Merkel "Başaracağız" diyeli beş yıl oldu
Almanya Başbakanı Angela Merkel beş yıl önce, 31 Ağustos 2015'te bir basın toplantısında konuşurken, başta hiç dikkat çekmeyen bir söz etmişti: "Başaracağız." Bu söz bugün sığınmacı krizinin en önemli ifadelerinden biri haline geldi. Köşe yazarları bu öngörünün doğrulanıp doğrulanmadığını sorguluyor.
Başbakanın başarısızlığı
Neue Zürcher Zeitung'a göre federal hükümet zamanında çok zorlandı:
“2015 yılının sonbaharında kapasite sınırları aşıldı. ... Alman toplumu gibi hoşgörülü ve açık toplumların bile sığınmacıları kabul etme istekliliği sınırlıdır. Bu konuda aşırı yüklenme yaşanması, kaçınılmaz olarak karşı tepkilere yol açar. Başbakan ve kabinenin suçlandığı birincil konu, toplumdaki etkileşimi göz ardı etmeleri. ... Hükümet zaman zaman sorunla baş edemedi. Kontrollü bir müdahale ya da hümanist hoşgörü ile ulusal çıkarlar arasında bir uzlaşı tesis edemedi. Devlet başarısız oldu denemez belki, ama bir başarısızlık olduğu kesin.”

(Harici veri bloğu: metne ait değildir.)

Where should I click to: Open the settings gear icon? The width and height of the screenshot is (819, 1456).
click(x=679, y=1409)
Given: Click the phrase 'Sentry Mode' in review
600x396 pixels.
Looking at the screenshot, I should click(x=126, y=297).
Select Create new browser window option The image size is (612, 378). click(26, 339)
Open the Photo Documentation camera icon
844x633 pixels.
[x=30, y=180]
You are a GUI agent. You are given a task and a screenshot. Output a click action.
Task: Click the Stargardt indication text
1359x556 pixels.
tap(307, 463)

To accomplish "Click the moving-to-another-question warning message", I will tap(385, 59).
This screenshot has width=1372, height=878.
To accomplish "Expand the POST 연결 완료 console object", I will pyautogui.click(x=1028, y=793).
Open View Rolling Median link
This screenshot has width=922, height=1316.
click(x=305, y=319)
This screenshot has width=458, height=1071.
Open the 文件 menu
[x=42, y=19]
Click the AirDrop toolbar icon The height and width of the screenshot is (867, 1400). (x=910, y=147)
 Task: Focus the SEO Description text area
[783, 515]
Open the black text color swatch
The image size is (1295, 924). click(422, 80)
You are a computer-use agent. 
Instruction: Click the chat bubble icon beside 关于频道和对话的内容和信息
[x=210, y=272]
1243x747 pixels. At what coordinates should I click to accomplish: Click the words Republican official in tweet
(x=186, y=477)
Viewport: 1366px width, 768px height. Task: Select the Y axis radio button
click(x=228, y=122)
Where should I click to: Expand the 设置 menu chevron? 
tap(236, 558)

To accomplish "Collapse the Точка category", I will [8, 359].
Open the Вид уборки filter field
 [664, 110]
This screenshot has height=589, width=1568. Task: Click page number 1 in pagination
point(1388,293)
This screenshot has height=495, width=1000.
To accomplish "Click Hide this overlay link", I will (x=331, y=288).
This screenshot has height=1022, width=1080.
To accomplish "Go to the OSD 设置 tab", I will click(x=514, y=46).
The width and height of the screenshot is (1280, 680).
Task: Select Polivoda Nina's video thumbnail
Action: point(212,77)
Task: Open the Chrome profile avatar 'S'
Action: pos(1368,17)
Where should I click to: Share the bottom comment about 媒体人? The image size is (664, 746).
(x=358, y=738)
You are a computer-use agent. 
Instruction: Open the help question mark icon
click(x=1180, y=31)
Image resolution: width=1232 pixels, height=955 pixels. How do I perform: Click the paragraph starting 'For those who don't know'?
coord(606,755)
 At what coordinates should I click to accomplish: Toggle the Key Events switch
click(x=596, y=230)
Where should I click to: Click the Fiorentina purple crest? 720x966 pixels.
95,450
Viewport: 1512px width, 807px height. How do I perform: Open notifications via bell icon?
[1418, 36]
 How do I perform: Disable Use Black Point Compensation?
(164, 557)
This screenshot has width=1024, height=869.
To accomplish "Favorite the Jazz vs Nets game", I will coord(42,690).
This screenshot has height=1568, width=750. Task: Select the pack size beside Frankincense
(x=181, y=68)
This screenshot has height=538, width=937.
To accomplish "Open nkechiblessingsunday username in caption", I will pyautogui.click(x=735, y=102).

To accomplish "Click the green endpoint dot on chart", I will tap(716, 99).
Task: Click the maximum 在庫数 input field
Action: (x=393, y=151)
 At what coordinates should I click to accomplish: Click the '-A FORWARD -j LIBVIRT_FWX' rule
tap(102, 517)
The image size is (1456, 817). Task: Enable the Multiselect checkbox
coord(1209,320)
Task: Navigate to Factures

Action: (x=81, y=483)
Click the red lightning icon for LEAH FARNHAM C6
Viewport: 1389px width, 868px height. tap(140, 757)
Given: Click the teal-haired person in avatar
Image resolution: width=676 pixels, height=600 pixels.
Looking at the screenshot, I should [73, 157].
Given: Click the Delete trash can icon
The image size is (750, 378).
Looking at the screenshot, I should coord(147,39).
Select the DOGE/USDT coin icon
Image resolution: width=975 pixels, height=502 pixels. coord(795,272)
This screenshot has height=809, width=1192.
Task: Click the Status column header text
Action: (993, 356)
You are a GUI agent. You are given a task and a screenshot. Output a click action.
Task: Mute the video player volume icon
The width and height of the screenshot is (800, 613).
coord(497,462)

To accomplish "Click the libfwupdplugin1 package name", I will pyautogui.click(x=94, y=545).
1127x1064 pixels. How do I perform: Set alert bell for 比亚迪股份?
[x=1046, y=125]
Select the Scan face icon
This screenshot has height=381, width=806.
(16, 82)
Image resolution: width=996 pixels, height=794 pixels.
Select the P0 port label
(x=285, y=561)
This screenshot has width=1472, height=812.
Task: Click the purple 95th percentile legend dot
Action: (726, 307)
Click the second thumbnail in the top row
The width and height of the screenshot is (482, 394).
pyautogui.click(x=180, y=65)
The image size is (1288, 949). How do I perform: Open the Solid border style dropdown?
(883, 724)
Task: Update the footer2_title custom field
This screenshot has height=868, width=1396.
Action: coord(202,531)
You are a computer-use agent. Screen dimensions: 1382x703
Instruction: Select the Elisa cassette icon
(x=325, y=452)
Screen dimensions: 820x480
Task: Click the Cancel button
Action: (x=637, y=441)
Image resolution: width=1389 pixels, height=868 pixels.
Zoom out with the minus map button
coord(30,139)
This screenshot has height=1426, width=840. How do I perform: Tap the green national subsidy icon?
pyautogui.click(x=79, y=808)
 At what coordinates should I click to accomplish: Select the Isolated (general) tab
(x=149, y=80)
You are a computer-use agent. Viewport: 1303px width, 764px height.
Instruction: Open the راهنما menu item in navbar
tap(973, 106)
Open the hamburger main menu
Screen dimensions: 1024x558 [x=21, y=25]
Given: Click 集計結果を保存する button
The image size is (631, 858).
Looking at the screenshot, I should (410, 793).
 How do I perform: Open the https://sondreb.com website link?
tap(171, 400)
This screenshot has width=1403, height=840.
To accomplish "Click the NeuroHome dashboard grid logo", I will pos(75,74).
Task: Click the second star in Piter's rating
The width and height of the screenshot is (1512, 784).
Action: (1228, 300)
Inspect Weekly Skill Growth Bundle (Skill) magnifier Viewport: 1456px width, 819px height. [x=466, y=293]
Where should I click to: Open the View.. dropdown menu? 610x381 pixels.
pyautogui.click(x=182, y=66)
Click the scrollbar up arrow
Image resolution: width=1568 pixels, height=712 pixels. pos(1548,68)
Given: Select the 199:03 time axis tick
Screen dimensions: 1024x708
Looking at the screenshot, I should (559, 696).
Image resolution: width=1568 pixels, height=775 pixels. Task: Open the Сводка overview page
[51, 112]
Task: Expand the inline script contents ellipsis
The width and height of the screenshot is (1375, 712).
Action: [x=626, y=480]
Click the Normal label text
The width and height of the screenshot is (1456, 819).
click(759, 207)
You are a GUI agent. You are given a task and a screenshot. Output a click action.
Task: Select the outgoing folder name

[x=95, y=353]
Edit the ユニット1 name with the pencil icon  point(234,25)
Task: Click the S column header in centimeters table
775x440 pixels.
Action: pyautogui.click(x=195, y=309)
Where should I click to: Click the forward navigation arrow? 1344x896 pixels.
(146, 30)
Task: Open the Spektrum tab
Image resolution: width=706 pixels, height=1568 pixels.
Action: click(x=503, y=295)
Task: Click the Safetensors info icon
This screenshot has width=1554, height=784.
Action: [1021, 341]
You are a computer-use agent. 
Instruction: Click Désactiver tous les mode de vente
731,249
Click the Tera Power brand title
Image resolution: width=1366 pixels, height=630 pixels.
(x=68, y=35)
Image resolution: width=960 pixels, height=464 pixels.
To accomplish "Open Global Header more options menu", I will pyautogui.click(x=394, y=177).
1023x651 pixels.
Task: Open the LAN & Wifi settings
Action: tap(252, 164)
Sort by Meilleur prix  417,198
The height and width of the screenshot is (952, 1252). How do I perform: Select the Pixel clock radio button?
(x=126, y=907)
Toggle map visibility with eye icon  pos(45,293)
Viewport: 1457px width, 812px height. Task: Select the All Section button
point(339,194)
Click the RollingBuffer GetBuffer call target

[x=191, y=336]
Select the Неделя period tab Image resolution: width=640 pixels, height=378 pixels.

Tarihi bir cümlenin arka yüzü
De Volkskrant'a göre sorun kesinlikle çözülmüş değil:
“'Başaracağız' sloganından beş yıl sonra bugün AB hala sayısız sığınmacıyı Yunanistan'daki sığınmacı kamplarında kilit altında tutuyor. Bu kamplar, Meksika duvarına akıl sır erdiremeyen, Donald Trump'ın kafeslerini eleştiren, ama Moria'dan söz etmeyen insanların yaşadığı, dünyanın en zengin ve en gelişmiş kıtasının alnında kara bir lekedir. Yunanistan'daki ilk kabul kampları aslında geçici kamplar olmalıydı, ama çoğu, insanlar için trajik bir son durak oldu. ... Botları kıyıya yanaştırmamak ve insanları hukuka aykırı bir şekilde Türkiye'ye geri göndermek yasak olmasına rağmen yine de yapılıyor. 'Başarmamız' gereken çok şey var daha.”
Uyum işliyor, göç nedenleri kalıcı
Respekt, Merkel'in orta derecede başarılı sığınmacı politikasının bir bilançosunu çıkarıyor:
“Almanya'da uyum çalışmaları yürüyor - bu arada gözlemcilerin hepsi, bu sürecin en az iki nesil boyunca süreceğinin farkında. Ama Merkel'in 'Başaracağız' sözü gerçekten ortak bir Avrupa iltica sistemi vaadini de içeriyordu. Çünkü yoksul insanların büyük göçü, Afrika'daki ve Ortadoğu'daki sorunlar için kökten bir çözüm değil ve Almanya'nın sığınmacı kabul olanakları da kısıtlı. Siyasetçiler bunun ötesinde, başka kültürlerden gelen insanların ülkeyi tanınmaz hale gelene kadar değiştireceğinden korkan vatandaşı da dikkate almak zorunda.”
Göç konusu fazla olumsuz algılanıyor
Der Standard'a göre siyaset dünyası göçün olumlu taraflarını öne çıkarmalı artık:
“İnsanlar şu anda yabancı kökenli insanlardansa Koronavirüs kapmaktan daha çok korkuyor. Ancak büyük riskler almadan şu tahminde bulunulabilir: 'Yabancılar' konusu tekrar gündeme gelecek - ve muhtemelen yine çirkin şeyler yaşanacak. Çünkü o zamanki krizden çok da ders aldığımız söylenemez. En az da siyaset dünyası ders aldı. ... Siyasetin yabancılar konusunu sabit fikir haline getirmesi şimdiye kadar olumsuzdu. Göçün bir şans ve fırsat olabileceğini bugüne kadar anlayanların sayısı çok değil.”